Per cercare di comprenderne il’importanza conviene tornare al 1848, l’anno da cui decorre la storia della Svizzera moderna.
In Francia, Belgio, Italia, Germania, Austria, Ungheria e Boemia i moti del 1848 presentano una evidente somiglianza. I motivi delle agitazioni sono diversi, ma il risultato finale, nei decenni seguenti, sarà uno Stato nuovo, fondato sul principio della nazionalità e su un consenso che può essere, a seconda delle circostanze, spontaneo o manipolato, ma è sempre necessario.
E’ uno Stato in cui i sovrani, quando non vengono estromessi dai loro reami, regnano “per grazia di Dio e volontà della nazione”, dove i parlamenti vengono eletti più o meno liberamente da una parte crescente della popolazione, dove i governanti provengono spesso dalla borghesia o da quei settori dell’aristocrazia che hanno meglio interpretato gli effetti della rivoluzione industriale, e dove il cemento della società nazionale è rappresentato, almeno teoricamente, dall’esistenza di un comune patrimonio linguistico, culturale e spirituale.
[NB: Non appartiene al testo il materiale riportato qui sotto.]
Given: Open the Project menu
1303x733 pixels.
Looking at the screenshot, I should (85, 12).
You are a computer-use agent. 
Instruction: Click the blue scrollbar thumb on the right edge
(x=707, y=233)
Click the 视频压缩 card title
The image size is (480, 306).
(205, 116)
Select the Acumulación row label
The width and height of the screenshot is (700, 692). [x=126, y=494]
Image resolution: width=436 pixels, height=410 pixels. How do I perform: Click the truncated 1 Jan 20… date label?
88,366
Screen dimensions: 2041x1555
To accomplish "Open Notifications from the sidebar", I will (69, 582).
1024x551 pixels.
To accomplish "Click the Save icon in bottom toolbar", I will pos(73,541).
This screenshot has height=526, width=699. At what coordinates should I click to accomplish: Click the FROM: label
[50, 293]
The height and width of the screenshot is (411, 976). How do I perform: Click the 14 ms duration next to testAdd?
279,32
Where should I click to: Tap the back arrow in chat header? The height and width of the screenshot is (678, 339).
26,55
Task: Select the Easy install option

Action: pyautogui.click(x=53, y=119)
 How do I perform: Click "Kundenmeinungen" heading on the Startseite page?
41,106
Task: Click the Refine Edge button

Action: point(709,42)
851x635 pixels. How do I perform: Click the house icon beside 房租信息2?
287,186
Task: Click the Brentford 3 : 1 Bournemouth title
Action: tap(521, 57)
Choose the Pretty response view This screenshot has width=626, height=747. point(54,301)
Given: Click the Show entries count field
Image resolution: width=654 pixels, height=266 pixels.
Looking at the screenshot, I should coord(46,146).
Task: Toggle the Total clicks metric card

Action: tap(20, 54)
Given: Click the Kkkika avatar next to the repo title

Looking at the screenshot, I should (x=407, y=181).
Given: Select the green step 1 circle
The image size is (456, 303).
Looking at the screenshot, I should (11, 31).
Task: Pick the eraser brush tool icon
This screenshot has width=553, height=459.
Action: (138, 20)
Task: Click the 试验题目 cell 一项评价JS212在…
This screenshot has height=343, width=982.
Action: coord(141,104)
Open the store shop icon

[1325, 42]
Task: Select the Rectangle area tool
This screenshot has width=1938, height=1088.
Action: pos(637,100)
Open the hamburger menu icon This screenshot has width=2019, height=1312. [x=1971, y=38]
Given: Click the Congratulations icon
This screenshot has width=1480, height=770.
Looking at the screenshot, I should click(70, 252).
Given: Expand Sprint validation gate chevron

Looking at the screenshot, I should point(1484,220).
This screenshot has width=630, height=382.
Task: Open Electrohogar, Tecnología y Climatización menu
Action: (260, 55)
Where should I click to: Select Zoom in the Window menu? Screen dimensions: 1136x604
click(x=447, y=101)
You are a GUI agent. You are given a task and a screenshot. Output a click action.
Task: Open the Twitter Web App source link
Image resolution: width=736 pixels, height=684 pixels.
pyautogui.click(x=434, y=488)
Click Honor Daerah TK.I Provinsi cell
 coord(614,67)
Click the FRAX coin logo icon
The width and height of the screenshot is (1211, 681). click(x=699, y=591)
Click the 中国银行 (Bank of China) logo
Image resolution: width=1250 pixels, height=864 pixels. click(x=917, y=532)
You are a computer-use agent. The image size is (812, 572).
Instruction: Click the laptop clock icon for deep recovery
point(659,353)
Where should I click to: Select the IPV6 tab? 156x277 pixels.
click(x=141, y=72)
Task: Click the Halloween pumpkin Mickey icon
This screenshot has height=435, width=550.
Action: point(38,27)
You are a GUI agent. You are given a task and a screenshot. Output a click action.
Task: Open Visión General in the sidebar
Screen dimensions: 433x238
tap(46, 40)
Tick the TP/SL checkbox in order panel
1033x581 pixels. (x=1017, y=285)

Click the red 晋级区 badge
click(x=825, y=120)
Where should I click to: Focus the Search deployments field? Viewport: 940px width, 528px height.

Il ’48 della Svizzera, invece, è alquanto diverso.
Anziché cominciare con moti di piazza e con barricate in cui fa la sua apparizione una folla composta da operai, artigiani, commercianti e rappresentanti delle professioni liberali, il dramma svizzero comincia con una guerra civile che sembra essere una replica tardiva delle guerre di religione dei secoli precedenti.